I am surprised that an express train passing a platform where people re standing too close, didn’t blow a horn or ring a bell.
Damn. Darwin denied.
Now now, be nice.
We don’t want anyone killed here. Having the living $#!& scared out of them, that’s another matter. But killed, no.
This is same elected Maroon who claimed a Vietnam tour while never having been there.
Having al those Camera’s aimed at him did not make him any safer !!
You raise at least one good point: who set this thing up to begin with? Any real railroaders present? Like a trainmaster or superintendent or railroad police? Somebody beyond the Senator was as fault.
And as for a warning from the train…I believe they do give a warning when entering a station at speed. But that appears to be way down the platform which could mean it was given at least a quarter mile away and could not be heard by the events at the other end. Plus there were ambient noises of traffic and the common sound of a train blowing its horn. Er, did anybody tell the train crew to watch out for a non passenger event and crowd at the station? Or were they and were told not to blow the horn? We know the general intelligence of our politicos but still, they probably shouldn’t take all the blame for this one.
Both Amtrak and Metro-North have bell and speaker systems for announcing an approaching train - including trains that aren’t scheduled to stop.
If Senators were not exempt from Darwin’s Law, they couldn’t muster a quorum.
To publicize some engineeering tech, I was asked by our in-house photographer to pose standing on the WSOR track to give the tie in to railroad technology.
My response was, “Um, I don’t think this gives the right message.”
Technically speaking, the WSOR trains are not that fast, the crossings are protected by bells and gates, and the train crews sound their horn. Before someone starts up on this, I could have been photographed safely standing on the tracks, although to do that, there probably should have been a lookout in addition to me and the photographer, who were focused (excuse the pun) on getting a good photo.
But . . .
In addtion to being a research engineer and a train enthusiast, as a passenger train advocate I had been afforded to attend a train-riding session organized by UP and Metra through some advocacy connections, where we had “break out sessions” in discussing what Metra does to keep people like me from doing what the photographer wanted to do.
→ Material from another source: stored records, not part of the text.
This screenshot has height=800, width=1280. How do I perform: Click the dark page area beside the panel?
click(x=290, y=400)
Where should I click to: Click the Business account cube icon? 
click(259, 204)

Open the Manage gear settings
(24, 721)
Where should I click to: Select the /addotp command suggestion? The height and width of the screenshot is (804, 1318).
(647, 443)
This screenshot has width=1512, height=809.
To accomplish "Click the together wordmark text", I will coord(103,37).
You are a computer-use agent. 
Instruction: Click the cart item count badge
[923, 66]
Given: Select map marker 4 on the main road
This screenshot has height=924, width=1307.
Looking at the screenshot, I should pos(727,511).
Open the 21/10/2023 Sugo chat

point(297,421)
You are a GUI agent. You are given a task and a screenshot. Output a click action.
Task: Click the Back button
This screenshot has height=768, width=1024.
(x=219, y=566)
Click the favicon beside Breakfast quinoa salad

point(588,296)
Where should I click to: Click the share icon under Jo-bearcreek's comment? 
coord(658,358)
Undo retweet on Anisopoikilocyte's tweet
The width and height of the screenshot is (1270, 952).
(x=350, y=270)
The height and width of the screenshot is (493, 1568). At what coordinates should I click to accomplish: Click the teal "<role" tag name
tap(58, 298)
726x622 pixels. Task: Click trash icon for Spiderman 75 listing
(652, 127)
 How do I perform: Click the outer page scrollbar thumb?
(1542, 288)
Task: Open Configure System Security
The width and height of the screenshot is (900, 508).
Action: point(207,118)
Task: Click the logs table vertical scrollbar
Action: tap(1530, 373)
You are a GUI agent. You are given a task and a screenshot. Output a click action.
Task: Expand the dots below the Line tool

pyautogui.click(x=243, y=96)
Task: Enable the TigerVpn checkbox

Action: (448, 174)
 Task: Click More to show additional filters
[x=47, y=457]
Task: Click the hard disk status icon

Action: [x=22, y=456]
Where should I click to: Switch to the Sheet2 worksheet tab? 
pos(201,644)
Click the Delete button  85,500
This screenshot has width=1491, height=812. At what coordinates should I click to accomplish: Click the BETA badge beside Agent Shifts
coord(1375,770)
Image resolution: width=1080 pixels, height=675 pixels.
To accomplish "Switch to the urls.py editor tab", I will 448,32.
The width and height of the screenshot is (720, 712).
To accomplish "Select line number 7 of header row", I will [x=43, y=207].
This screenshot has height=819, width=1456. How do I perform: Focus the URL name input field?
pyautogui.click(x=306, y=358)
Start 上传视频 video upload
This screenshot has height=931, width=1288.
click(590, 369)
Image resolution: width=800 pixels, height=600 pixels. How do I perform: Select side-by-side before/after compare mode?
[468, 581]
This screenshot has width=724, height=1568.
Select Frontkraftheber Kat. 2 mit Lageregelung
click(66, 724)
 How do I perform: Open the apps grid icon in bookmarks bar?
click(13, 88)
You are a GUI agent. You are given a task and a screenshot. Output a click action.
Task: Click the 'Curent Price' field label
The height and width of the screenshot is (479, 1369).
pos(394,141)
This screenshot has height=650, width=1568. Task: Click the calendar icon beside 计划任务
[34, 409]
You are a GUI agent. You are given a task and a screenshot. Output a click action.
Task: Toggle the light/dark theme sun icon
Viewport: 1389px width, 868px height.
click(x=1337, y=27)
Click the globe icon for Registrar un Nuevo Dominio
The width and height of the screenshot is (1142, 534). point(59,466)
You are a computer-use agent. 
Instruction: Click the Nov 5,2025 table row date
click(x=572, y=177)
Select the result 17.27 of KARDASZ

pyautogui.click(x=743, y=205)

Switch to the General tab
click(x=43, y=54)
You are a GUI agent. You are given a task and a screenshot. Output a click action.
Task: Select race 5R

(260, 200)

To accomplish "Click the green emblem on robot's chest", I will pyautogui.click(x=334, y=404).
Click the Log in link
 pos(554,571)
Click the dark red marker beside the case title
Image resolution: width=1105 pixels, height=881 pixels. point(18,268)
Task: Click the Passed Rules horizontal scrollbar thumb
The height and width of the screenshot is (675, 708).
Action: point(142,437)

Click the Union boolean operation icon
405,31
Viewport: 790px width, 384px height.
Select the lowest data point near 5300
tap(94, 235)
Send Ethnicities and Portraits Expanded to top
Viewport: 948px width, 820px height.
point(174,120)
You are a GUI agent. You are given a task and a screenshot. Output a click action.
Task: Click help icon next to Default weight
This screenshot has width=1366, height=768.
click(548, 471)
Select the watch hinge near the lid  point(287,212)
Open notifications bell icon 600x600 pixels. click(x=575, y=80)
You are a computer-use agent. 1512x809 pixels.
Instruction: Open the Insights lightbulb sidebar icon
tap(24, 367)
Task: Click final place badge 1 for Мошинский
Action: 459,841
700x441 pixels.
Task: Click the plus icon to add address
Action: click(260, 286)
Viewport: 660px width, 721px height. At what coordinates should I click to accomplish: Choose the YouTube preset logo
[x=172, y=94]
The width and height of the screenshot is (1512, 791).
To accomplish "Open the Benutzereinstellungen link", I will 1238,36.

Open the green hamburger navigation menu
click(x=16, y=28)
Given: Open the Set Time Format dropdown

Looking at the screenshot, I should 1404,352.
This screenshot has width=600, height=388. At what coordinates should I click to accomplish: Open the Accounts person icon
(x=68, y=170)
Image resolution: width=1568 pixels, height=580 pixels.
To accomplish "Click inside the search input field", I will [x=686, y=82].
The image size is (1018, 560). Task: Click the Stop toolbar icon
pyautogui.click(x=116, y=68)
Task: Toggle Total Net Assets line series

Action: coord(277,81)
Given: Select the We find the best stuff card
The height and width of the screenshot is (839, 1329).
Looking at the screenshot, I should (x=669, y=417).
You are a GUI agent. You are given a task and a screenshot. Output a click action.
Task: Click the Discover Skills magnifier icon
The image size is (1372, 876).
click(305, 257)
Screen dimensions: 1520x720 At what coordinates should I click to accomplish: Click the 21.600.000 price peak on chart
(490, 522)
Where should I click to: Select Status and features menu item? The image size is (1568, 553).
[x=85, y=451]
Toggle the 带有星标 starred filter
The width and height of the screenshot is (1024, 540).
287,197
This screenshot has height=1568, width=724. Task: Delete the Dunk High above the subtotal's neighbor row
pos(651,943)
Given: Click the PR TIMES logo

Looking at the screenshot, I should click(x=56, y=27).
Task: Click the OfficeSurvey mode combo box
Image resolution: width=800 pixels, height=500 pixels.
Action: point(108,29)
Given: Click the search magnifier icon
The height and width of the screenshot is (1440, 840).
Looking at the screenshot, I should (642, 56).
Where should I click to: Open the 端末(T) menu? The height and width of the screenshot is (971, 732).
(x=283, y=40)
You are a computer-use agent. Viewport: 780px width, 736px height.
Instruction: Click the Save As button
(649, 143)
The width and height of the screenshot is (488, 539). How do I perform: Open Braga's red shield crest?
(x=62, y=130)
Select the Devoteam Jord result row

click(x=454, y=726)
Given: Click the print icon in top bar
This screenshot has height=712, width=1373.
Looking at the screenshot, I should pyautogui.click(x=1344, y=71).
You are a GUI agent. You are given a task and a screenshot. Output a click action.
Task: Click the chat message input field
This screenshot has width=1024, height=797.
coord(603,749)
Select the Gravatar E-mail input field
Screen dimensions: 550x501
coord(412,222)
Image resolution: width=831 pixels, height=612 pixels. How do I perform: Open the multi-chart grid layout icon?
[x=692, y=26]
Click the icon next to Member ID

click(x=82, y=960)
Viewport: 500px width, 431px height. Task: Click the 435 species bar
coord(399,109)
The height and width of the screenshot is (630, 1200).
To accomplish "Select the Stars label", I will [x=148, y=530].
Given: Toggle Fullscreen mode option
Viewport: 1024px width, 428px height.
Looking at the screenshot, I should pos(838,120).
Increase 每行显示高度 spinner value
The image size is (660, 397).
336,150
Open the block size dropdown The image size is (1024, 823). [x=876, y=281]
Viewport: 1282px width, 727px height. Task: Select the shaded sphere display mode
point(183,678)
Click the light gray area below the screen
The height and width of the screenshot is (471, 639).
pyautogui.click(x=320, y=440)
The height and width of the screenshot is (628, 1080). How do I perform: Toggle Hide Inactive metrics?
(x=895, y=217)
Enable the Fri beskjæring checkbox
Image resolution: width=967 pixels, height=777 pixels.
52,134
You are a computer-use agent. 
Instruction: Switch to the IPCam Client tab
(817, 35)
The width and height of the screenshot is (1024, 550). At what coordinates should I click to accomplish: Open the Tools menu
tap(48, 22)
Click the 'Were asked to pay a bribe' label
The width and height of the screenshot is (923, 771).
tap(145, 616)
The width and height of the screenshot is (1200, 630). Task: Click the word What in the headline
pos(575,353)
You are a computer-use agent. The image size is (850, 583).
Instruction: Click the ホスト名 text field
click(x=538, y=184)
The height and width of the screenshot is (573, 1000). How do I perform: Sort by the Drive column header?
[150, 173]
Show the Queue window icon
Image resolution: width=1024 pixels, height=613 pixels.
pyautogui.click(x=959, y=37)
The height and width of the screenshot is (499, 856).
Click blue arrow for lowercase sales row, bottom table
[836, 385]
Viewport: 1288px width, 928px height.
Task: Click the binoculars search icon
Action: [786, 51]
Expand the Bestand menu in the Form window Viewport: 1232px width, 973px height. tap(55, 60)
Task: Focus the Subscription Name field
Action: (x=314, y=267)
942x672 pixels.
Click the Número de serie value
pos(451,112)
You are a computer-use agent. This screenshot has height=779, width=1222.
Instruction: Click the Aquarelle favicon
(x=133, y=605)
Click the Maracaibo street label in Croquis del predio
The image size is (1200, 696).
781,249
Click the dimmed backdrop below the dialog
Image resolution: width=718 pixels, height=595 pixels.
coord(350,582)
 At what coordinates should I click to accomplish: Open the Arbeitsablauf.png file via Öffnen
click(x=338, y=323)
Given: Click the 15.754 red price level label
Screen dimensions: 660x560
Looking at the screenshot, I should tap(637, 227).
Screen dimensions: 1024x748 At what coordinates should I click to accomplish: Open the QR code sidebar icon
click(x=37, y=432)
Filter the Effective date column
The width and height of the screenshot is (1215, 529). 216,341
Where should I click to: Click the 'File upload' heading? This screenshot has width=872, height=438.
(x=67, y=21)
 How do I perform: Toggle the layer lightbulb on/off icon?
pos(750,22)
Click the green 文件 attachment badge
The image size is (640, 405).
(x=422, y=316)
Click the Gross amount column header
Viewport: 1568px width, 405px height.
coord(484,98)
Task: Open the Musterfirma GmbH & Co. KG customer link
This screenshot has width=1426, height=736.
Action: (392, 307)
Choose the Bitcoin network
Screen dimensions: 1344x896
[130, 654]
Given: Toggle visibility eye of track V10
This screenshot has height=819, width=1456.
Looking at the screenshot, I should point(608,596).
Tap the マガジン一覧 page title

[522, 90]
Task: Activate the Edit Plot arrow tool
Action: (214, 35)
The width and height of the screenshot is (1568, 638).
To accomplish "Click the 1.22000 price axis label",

Things like writing tickets for substantial fines.
So . . .
Even if we took that picture and got away with it without getting a scolding, a warning, or a ticket and a fine, my thinking was to put such a picture in the College of Engineering Annual Report was setting a very bad example, and especially teachers have a moral, ethical, social, and professional reason not do to something illegal (i.e. trespass on WSOR property, even if it is only to stand briefly in a railroad crossing) that we are going photograph and disseminate copies.
Therefore . . .
The Senator for Connecticut has some ‘splainin’ to do . . .
In conclusion, although the photo op set up was wrong, the Senator was NOT standing on the track, only part way on the very wide yellow warning area, which appears (but I have not measured) to be wider th
What is this treating me as person of diminished intellectual capacity with the capitalized “NOT”? So, he wasn’t standing on a track of a low-speed freight line to which the public has access through gate and warning signal-controlled crossings (which I politely refused to do), he was at a high-level platform on a high-speed electrified passenger line, standing on the edge of that platform where one wrong step and he would be face-down on the tracks, with his back to a train that passed him within inches?
I am fine with the good Senator representing whatever political party he represents, the State that he represents, and for advocating for trains in the manner that he does. I am told by the parent post that he was shooting a video to advocate for train safety, that people treat trains with respect.
If you are to treat trains with respect, a passenger train platform is a place where a person needs to maintain awareness of their surroundings, and for goodness sake stand back from the edge of the platform, yellow line or no yellow line, NEC, ADA, or Metra thickness or whatever thickness. Also, when you are a public figure sending your likeness out to a public forum, whether a research engineer at a public university or a United States Senator, you have a moral, legal, social, and ethical responsibility to set a good example.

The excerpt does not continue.